>> Begin Supplied data
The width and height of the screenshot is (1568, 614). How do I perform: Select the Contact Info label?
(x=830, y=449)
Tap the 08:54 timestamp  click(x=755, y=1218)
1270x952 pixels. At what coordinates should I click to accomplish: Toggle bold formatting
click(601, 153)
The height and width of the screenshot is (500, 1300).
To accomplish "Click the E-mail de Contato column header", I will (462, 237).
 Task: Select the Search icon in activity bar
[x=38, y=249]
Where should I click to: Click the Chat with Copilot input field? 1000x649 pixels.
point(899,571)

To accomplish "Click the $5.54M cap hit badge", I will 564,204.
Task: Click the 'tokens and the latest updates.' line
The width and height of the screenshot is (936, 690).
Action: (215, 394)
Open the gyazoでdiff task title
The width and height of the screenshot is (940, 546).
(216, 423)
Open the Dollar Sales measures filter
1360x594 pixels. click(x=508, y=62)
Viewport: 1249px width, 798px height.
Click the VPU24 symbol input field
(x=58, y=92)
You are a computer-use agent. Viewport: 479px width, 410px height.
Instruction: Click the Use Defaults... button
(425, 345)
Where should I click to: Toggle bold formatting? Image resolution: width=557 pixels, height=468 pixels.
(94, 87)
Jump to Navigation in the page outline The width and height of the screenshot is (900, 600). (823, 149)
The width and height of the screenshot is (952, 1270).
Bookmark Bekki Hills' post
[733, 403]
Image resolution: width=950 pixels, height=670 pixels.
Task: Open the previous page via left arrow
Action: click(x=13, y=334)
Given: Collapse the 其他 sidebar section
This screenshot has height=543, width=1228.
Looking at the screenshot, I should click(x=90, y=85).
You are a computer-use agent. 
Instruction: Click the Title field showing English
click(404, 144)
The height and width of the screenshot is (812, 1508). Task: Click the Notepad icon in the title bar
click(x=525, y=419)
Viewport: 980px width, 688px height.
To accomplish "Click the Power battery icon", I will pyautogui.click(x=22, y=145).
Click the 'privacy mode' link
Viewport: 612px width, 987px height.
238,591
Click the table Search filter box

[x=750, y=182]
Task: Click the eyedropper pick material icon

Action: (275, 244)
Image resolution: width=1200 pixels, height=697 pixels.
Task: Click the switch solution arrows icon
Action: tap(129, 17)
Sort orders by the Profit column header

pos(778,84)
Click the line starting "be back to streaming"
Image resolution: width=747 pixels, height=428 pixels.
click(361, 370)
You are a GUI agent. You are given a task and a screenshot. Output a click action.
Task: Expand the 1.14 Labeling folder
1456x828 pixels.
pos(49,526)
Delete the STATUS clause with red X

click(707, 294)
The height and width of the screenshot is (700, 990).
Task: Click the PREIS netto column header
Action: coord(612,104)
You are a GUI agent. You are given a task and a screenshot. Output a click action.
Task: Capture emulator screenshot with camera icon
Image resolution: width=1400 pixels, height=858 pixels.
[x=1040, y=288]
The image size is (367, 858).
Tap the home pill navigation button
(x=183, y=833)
>> End Supplied data
Go through all the material above again, substituting "Make the text bold" for every "Toggle bold formatting" and keeping everything else the same.

The width and height of the screenshot is (1568, 614). How do I perform: Select the Contact Info label?
(x=830, y=449)
Tap the 08:54 timestamp  click(x=755, y=1218)
1270x952 pixels. At what coordinates should I click to accomplish: Make the text bold
click(601, 153)
The height and width of the screenshot is (500, 1300).
To accomplish "Click the E-mail de Contato column header", I will (462, 237).
 Task: Select the Search icon in activity bar
[x=38, y=249]
Where should I click to: Click the Chat with Copilot input field? 1000x649 pixels.
point(899,571)

To accomplish "Click the $5.54M cap hit badge", I will 564,204.
Task: Click the 'tokens and the latest updates.' line
The width and height of the screenshot is (936, 690).
Action: (215, 394)
Open the gyazoでdiff task title
The width and height of the screenshot is (940, 546).
(216, 423)
Open the Dollar Sales measures filter
1360x594 pixels. click(x=508, y=62)
Viewport: 1249px width, 798px height.
Click the VPU24 symbol input field
(x=58, y=92)
You are a computer-use agent. Viewport: 479px width, 410px height.
Instruction: Click the Use Defaults... button
(425, 345)
Where should I click to: Make the text bold? Image resolution: width=557 pixels, height=468 pixels.
(94, 87)
Jump to Navigation in the page outline The width and height of the screenshot is (900, 600). (823, 149)
The width and height of the screenshot is (952, 1270).
Bookmark Bekki Hills' post
[733, 403]
Image resolution: width=950 pixels, height=670 pixels.
Task: Open the previous page via left arrow
Action: click(x=13, y=334)
Given: Collapse the 其他 sidebar section
This screenshot has height=543, width=1228.
Looking at the screenshot, I should click(x=90, y=85).
You are a computer-use agent. 
Instruction: Click the Title field showing English
click(404, 144)
The height and width of the screenshot is (812, 1508). Task: Click the Notepad icon in the title bar
click(x=525, y=419)
Viewport: 980px width, 688px height.
To accomplish "Click the Power battery icon", I will pyautogui.click(x=22, y=145).
Click the 'privacy mode' link
Viewport: 612px width, 987px height.
238,591
Click the table Search filter box

[x=750, y=182]
Task: Click the eyedropper pick material icon

Action: (275, 244)
Image resolution: width=1200 pixels, height=697 pixels.
Task: Click the switch solution arrows icon
Action: tap(129, 17)
Sort orders by the Profit column header

pos(778,84)
Click the line starting "be back to streaming"
Image resolution: width=747 pixels, height=428 pixels.
click(361, 370)
You are a GUI agent. You are given a task and a screenshot. Output a click action.
Task: Expand the 1.14 Labeling folder
1456x828 pixels.
pos(49,526)
Delete the STATUS clause with red X

click(707, 294)
The height and width of the screenshot is (700, 990).
Task: Click the PREIS netto column header
Action: coord(612,104)
You are a GUI agent. You are given a task and a screenshot. Output a click action.
Task: Capture emulator screenshot with camera icon
Image resolution: width=1400 pixels, height=858 pixels.
[x=1040, y=288]
The image size is (367, 858).
Tap the home pill navigation button
(x=183, y=833)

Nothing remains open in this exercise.